Where $f_{\mathrm{c}}$ is the compressive strength of concrete G_c is the compressive fracture energy and h is element size. ${\alpha }_{\mathrm{c}}$ is the strain at maximum compressive strength and ${\alpha }_{\mathrm{u}}$ is the ultimate strain where concrete softening occurs in compression.

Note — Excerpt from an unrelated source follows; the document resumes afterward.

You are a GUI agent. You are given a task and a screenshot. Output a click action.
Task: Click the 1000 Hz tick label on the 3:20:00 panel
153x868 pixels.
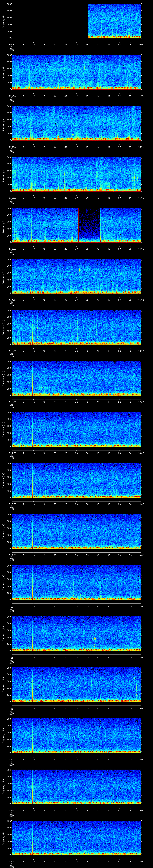8,566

The above compression curve in DIANA can be explained as

$f=\left\{\begin{array}{l}-f_{\mathrm{c}}\frac{1}{3}\frac{{\alpha }_j}{{\alpha }_{\mathrm{c}/3}}\text{\hspace{0.5em}if\hspace{0.17em}}{\alpha }_{\mathrm{c}/3}<{\alpha }_j\le 0\\ -f_{\mathrm{c}}\frac{1}{3}\left(1+4\left(\frac{{\alpha }_j-{\alpha }_{\mathrm{c}/3}}{{\alpha }_{\mathrm{c}}-{\alpha }_{\mathrm{c}/3}}\right)-2{\left(\frac{{\alpha }_j-{\alpha }_{\mathrm{c}/3}}{{\alpha }_{\mathrm{c}}-{\alpha }_{\mathrm{c}/3}}\right)}^2\right)\text{\hspace{0.5em}if\hspace{0.17em}}{\alpha }_{\mathrm{c}}<{\alpha }_j\le {\alpha }_{\mathrm{c}/3}\\ -f_{\mathrm{c}}\left(1-{\left(\frac{{\alpha }_j-{\alpha }_{\mathrm{c}}}{{\alpha }_{\mathrm{u}}-{\alpha }_{\mathrm{c}}}\right)}^2\right)\text{\hspace{0.5em}if\hspace{0.17em}}{\alpha }_{\mathrm{u}}<{\alpha }_j\le {\alpha }_{\mathrm{c}}\\ 0\text{\hspace{0.5em}if\hspace{0.17em}}{\alpha }_j\le {\alpha }_{\mathrm{u}}\end{array}\right.(1)$

Where

$\begin{array}{c}{\alpha }_{\frac{\mathrm{c}}{3}}=-\frac{1}{3}\frac{f_{\mathrm{c}}}{E}\end{array}(2)$

${\alpha }_{\mathrm{c}}=-\frac{5}{3}\frac{f_{\mathrm{c}}}{E}=5{\alpha }_{\frac{\mathrm{c}}{3}}(3)$

${\alpha }_{\mathrm{u}}={\alpha }_{\mathrm{c}}-\frac{3}{2}\frac{G_{\mathrm{c}}}{h{f}_{\mathrm{c}}}(4)$

${\alpha }_{\mathrm{c}}$ and ${\alpha }_{\frac{\mathrm{c}}{3}}$ is not dependent on the element size or compressive fracture energy, and finally, the ultimate strain ${\alpha }_{\mathrm{u}}$ is the property at which the material softens in compression.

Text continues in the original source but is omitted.